Date of Award

Summer 2016

Document Type

Dissertation

Degree Name

Doctor of Philosophy (PhD)

Department

English

Committee Director

David Roh

Committee Director

Kevin Moberly

Committee Member

Dana Heller

Committee Member

Avi Santo

Abstract

Studies of online communities often focus either on communities that produce texts or the texts with which individuals engage. This dissertation examines online communities that practice in ongoing activities, in their leisure time, often with no end goal of producing any final text. Through interviews, surveys, and community forum analysis of running, gaming, and translation communities, this study finds that place and everyday habits factor heavily into the ways that sustained online communities structure their work. “Place” can have several meanings within this context, including the communities valuing specific locations or working with specific individuals because of where they live. Due to the rise in use of pervasive mobile devices, online community access often weaves into members’ offline lives. This knowledge of life ancillary to online community adds a layer of affective work to online community participation.

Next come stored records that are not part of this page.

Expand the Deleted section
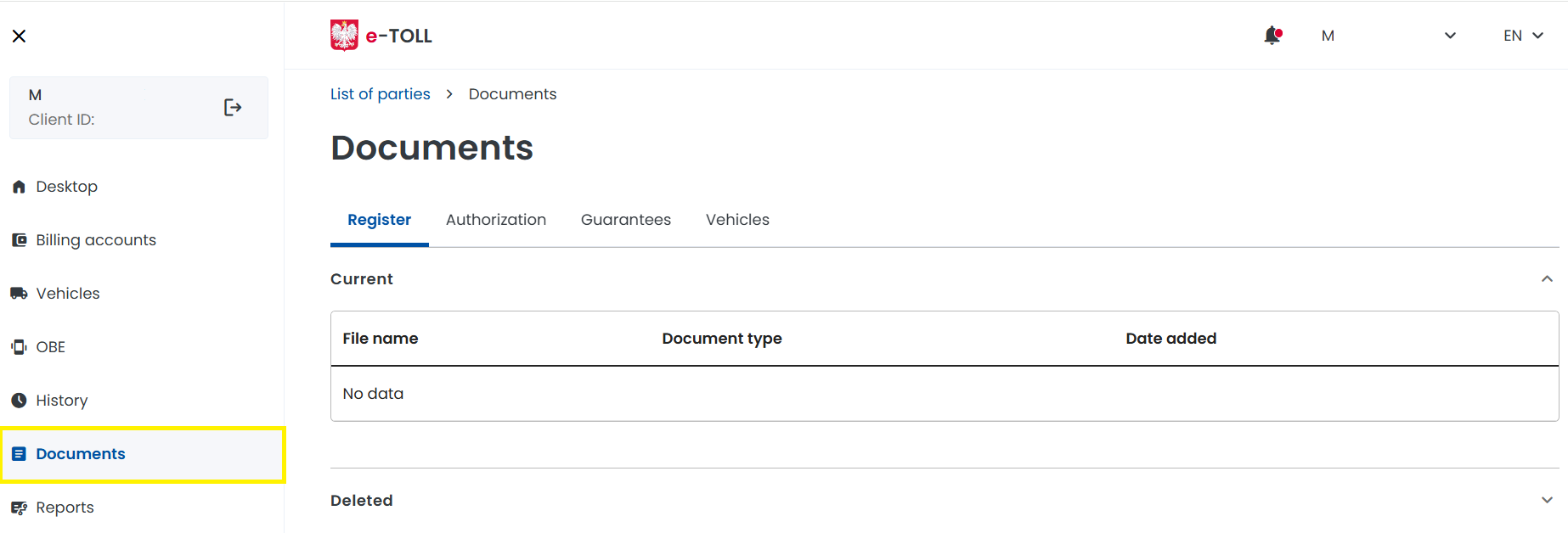This screenshot has width=1568, height=533. (x=1547, y=501)

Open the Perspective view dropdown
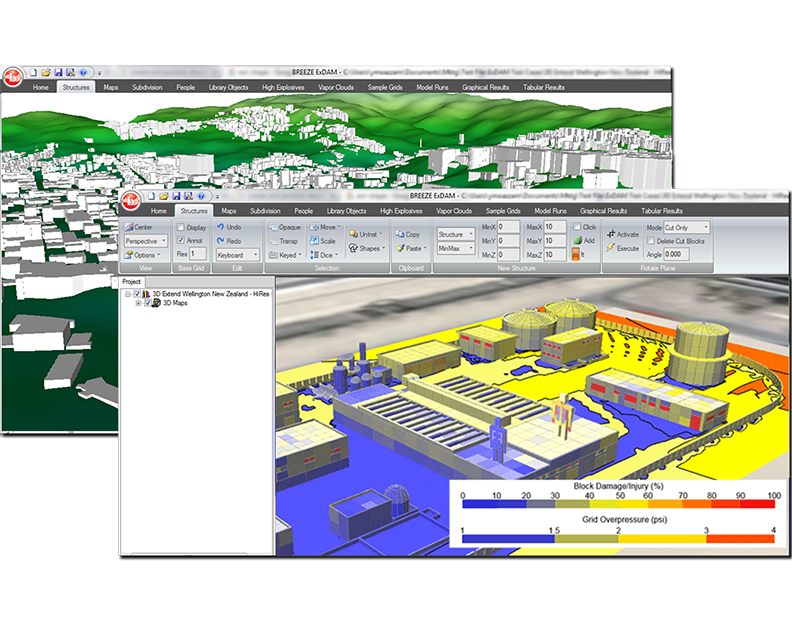coord(144,241)
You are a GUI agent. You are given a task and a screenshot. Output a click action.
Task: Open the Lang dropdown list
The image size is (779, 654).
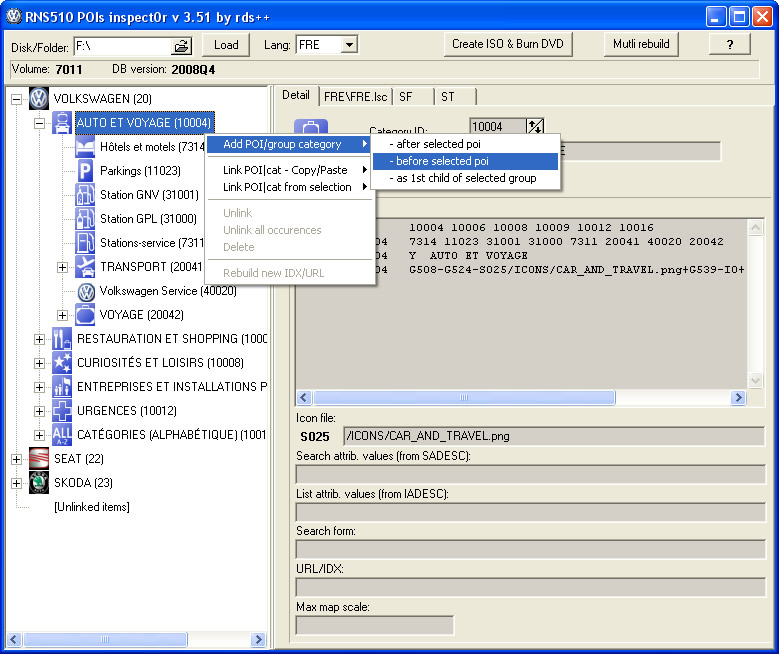coord(349,45)
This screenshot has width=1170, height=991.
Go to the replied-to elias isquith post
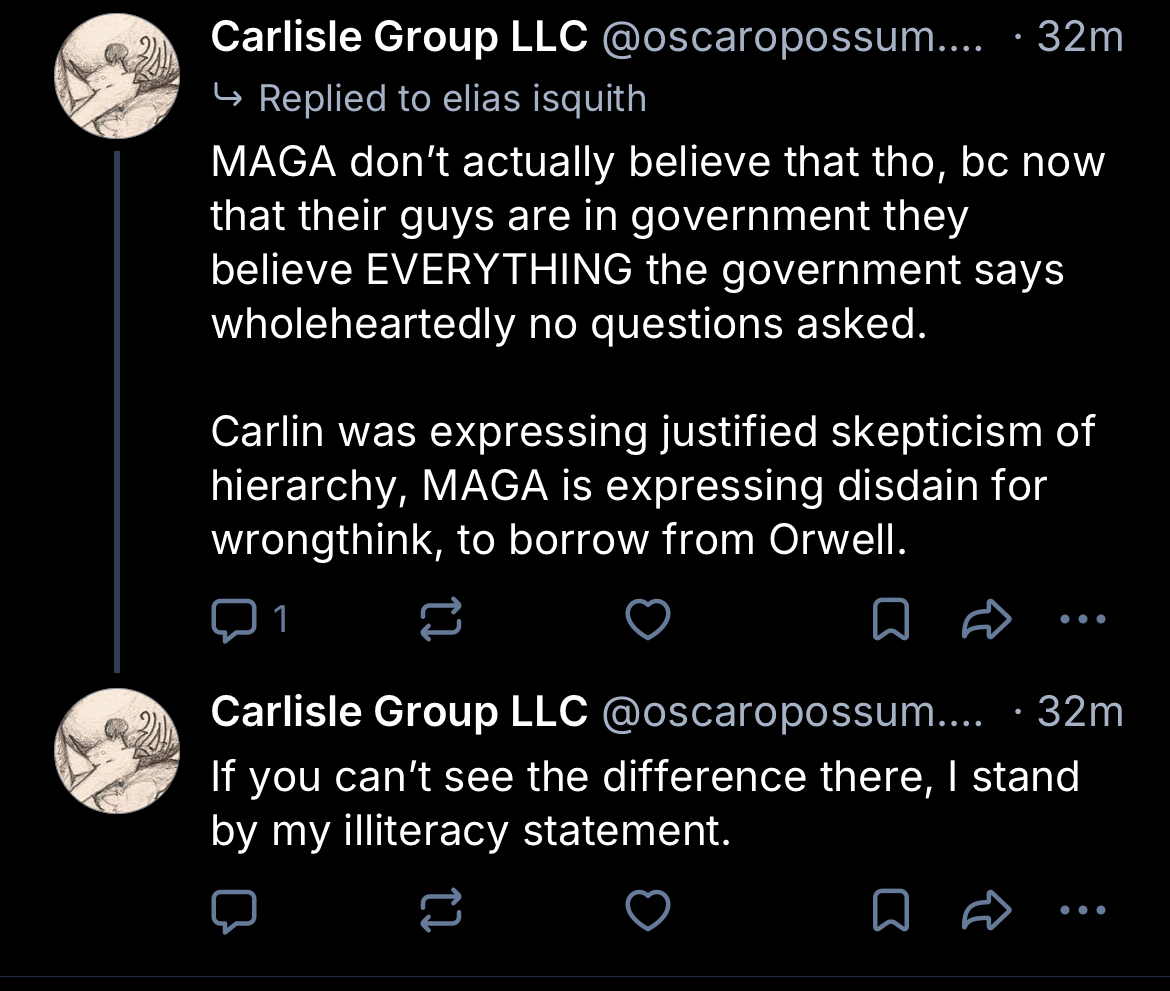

Throughout the data collected from these communities, stories pertaining to the work of community maintenance dominated the conversation. Participants defined “work” as managing community involvement around other obligations, maintaining relationships across distances, and acknowledging the benefits that corporate entities derive from these communities. By investigating work within this context, we expand our understanding of the ways less visible populations work online in their leisure time.